For information on the costume pictured above, please visit my project for 18th Century Men’s Outfit.

B5556 – 1955 Retro Dress

 

Highly Recommended

This is a modern reprint of a  vintage Butterick pattern from 1955. The instructions have been rewritten in the format currently used by most commerical pattern companies.

I loved using this pattern. It is very simple, and straight forward. The construction is quick and easy. This would be a great weekend project. The pattern includes built-in sleeves (no need to fuss with setting in the sleeves just right), full skirts, pockets at the front of the skirts, a 1″ wide belt, and a zipper closure just under the left arm. The only issue I had was with the wording in the instructions on how to put together the collar. I had to set the instructions aside, and work off of experience. Please note, however, that Butterick patterns tend to run a little small in sizing, and are made for women 5’7″ or shorter (which works great for me, as I am 5’5″). For most patterns I can typically use a size 18 or 20, for this pattern I had to use a 22, based on my bust size (which was the last size available for this pattern).

Note: The skirt is a full-circle, and because this style of skirt is partially cut on the bias, it will need to hang from a dressmaker’s dummy for a couple of day before being hemmed (the skirt needs to stretch out).

For more information on the dress in the picture below, please visit the project page for Retro Tipsy Tea: 1950’s Dress.

 

 

B5708 – 1953 Retro Dress

 

Highly Recommended

This is a modern reprint of a  vintage Butterick pattern from 1953. The instructions have been rewritten in the format currently used by most commerical pattern companies.

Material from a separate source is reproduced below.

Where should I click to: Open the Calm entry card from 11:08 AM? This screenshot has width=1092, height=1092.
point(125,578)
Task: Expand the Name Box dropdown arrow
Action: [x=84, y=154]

This is another easy retro pattern from Butterick. My daughter, Katie, made this dress for the 3rd Annual Ladies Tipsy Tea. However, construction was stepped up a bit, as she wanted to wear this to her band banquet. As she is a beginning sewer, I supervised her in the construction, and stepped in at the end when time constraints would’ve prevented her from finishing on time. This is an easy dress to construct. And, as shown on the pattern pouch, can be worn in various ways, depending on your mood. I will note that Butterick patterns sometimes do not fit larger bust sizes well, and you may have to make adjustments. With this pattern, we had to place small darts on either side of the neck line, to keep the neckline from revealing too much. In all other areas, this dress fit very well based on Katie’s bust size. All pattern pieces are marked very clearly for ease of construction, and the instructions are very well written. For a more advanced sewer, this would be a delightful weekend project.

Note: The skirt is a full-circle, and because this style of skirt is partially cut on the bias, it will need to hang from a dressmaker’s dummy for a couple of day before being hemmed (the skirt needs to stretch out).